The visits he made to his workshop grew shorter and shorter. He began bringing some equipment back and stowing it in the small trailer he’d tow behind the Bounder when he resumed his rambling. The amplifiers that weren’t amplifiers didn’t come; neither did two of the four long metal boxes. I got the idea he meant to start fresh, wherever he ended up. As if he’d gone as far down one road as he could, and meant to try another.

I had no idea what I wanted to do with my own life, now drug-free (and limp-free; that, too), but traveling on with the King of High Voltage wasn’t it. I was grateful to him, but since I could no longer really recall the horrors of heroin addiction (any more, I suppose, than a woman who’s had a baby can recall the pain of childbirth), not as grateful as you might think. Also, he scared me. So did his secret electricity. He talked about it in extravagant terms—secret of the universe, path to ultimate knowledge—but he had no more idea of what it really was than a toddler has of a gun he finds in Daddy’s closet.
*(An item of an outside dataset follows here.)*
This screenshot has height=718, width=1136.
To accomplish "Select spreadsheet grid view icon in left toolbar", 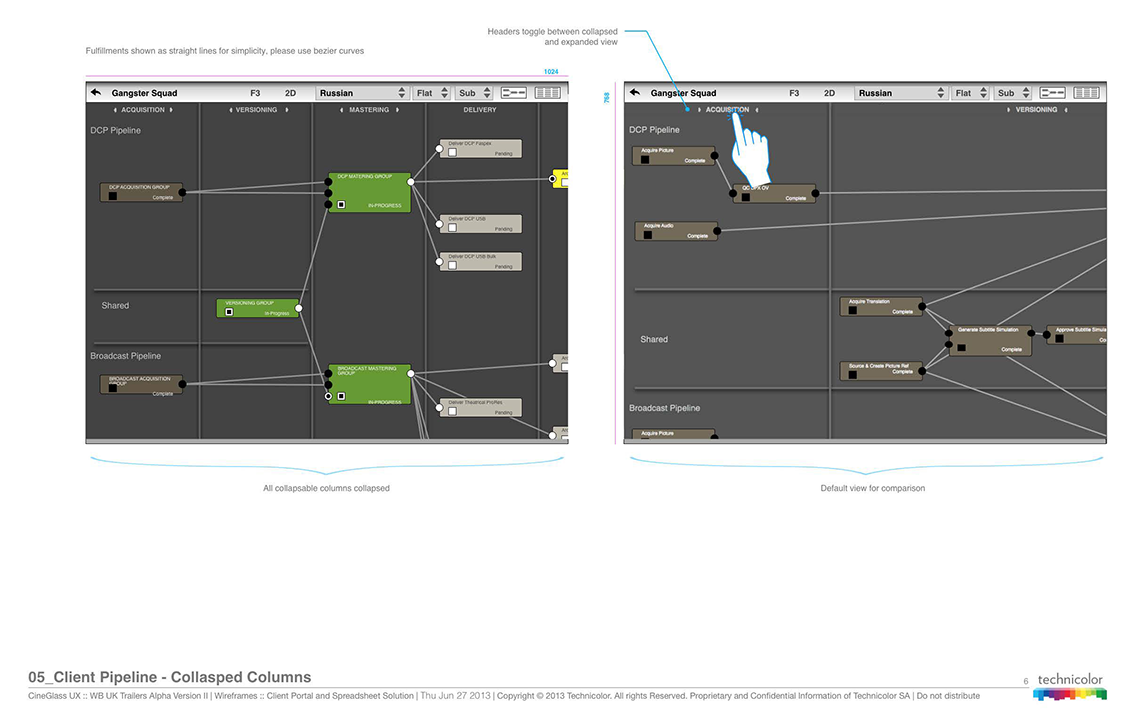I will point(548,93).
And, speaking of closets . . . I snooped, okay? And what I found was a photograph album filled with pictures of Patsy, Morrie, and the three of them together. The pages were well thumbed, and the binding was loose. It didn’t take Sam Spade to know he looked at those pictures a lot, but I never saw him do it. The album was a secret.

Like his electricity.

 • • •

In the early-morning hours of October third, shortly before the Tulsa State Fair shut up shop for another year, I suffered another aftereffect of the brain-blast Jacobs had given me. Jacobs was paying me for my services (quite a bit more than the services actually merited), and I had rented a room by the week about four blocks from the fairgrounds. It was clear he wanted to be alone, no matter how much he liked me (if he did like me), and I felt it was high time he got his own bed back.
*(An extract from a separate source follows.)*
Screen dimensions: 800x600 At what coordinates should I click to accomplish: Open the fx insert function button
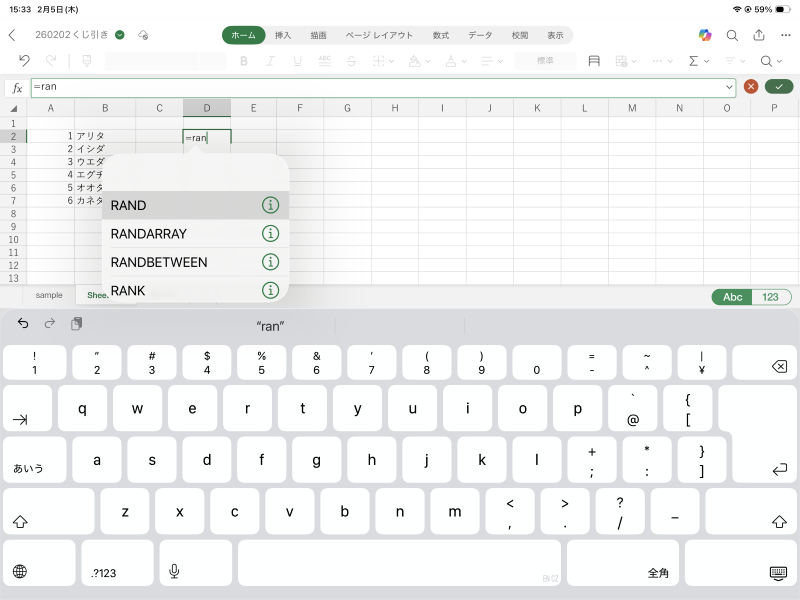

I turned in at midnight, about an hour after we wrapped the last show of the evening, and went to sleep at once. I almost always did. With the dope out of my system, I slept well. Only that morning I woke up two hours later, in the weedy backyard of the rooming house. An icy rind of moon hung overhead. Beneath it stood Jamie Morton, naked save for one sock and with a piece of rubber tubing wrapped around his biceps. I have no idea where I got it, but above it, the blood vessels—any one of them perfect for shooting up—bulged. Below it, my forearm was white and cold and fast asleep.